In that time, a new discipline had emerged, driven by British agencies like J. Walter Thompson (which had a planning department as far back as 1968) in London, using consumer insights and data to drive creative work and client business. By the 1990s, planning had become a critical function of British advertising. Jay Chiat brought it to the U.S., noting that British creative work at the time was superior to American work. British planners came over — and they’ve kept coming.
Haines theorized that because Brits spearheaded the new discipline of planning, they (and their accents) became closely associated with the skill. Even as the industry became more globalized and Britain has lost its vaunted place in creative work, the image hangs on.
Tom Goodwin, a British ad exec at Zenith who frequently speaks on the ad circuit, said that as a Brit, “you carry with you a prejudice of you being probably smarter than you are. It’s formed by the English accent and how Americans may perceive it, plus a strong planning culture. Even when I speak slowly on the phone, it feels like people are hanging onto your every word.”
(Of course, not all British accents have equal charm. “The English person in America culture has to be the Simon Cowell accent and middle of the road,” said Goodwin. “Regional accents don’t work in the same way.”)
Accent bias
Being from abroad in general can be an asset in advertising in other ways. As an outsider, you have permission to ask questions that locals might not. Anathea Ruys, Carat’s MD in Los Angeles, said she feels her status as an Australian makes her memorable and “gives me license to ask questions you normally can’t.” That can break the ice, and in pitches, particularly, make it easier to offer a different perspective.

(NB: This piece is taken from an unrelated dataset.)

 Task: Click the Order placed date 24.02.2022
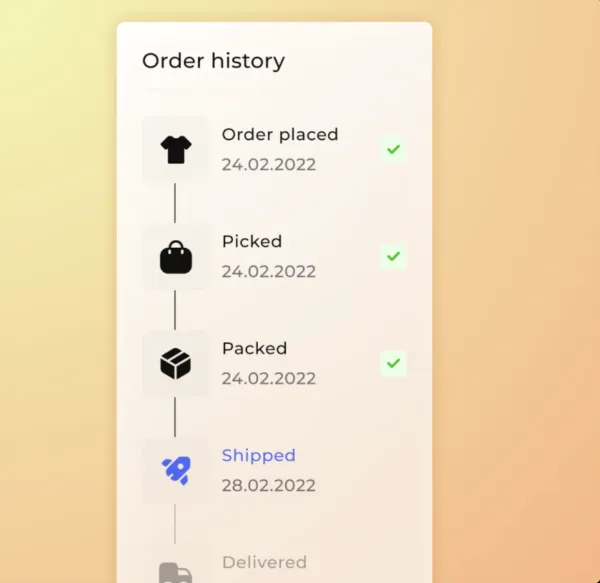(x=268, y=164)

And Americans have a comfort level with Brits and Aussies in particular because of shared language and cultural values, which is helped along by globalization. There are so many Brits in Australian advertising that sources said that MediaCom has become affectionately known as “MediaPom.” “Pom” is a colloquial term that stands for “prisoner of Her Majesty.” In Los Angeles, a group of British expats have a drinking group called DrinkLA (the name is drawn from L.A. advertising non-profit ThinkLA).
Goodwin said that in addition to the accent, part of Brits’ and Australians’ appeal is that they tend to be straight shooters. “America has a lot of corporate language which is total bullshit,” he said. “It’s easy to say things in America that don’t mean anything. In that context, it’s seen as a positive — accent or not — if someone says it like it is.”
It’s unclear if fondness for British accents translates to bias in hiring and salary. Recruiters say it’s hardly that cut and dried, but that at least for an interview or first meeting, an accent makes the person memorable. And Brits’ cultural legacy in advertising can give them an edge.
If some accents are an advantage, it stands to reason that others are a disadvantage. A 1994 study by Lippi-Green found that most cases of discrimination in the U.S. workplace stemmed from people with accents from countries in Africa and Asia.
No wonder then that people with non-British accents try hard to blend in. “I’ve found that because I have a slight Chinese accent, I have to make an effort to speak slower and try and temper it down, flatten my words,” said one media agency employee. Another agency employee, who is from Germany, said she made it a point to Americanize her accent when she first started looking for jobs here eight years ago.
Fair or not, the accent effect seems pervasive.
“While an accent is something frivolous and shouldn’t play into something, it does play into a mind,” said Spriggs.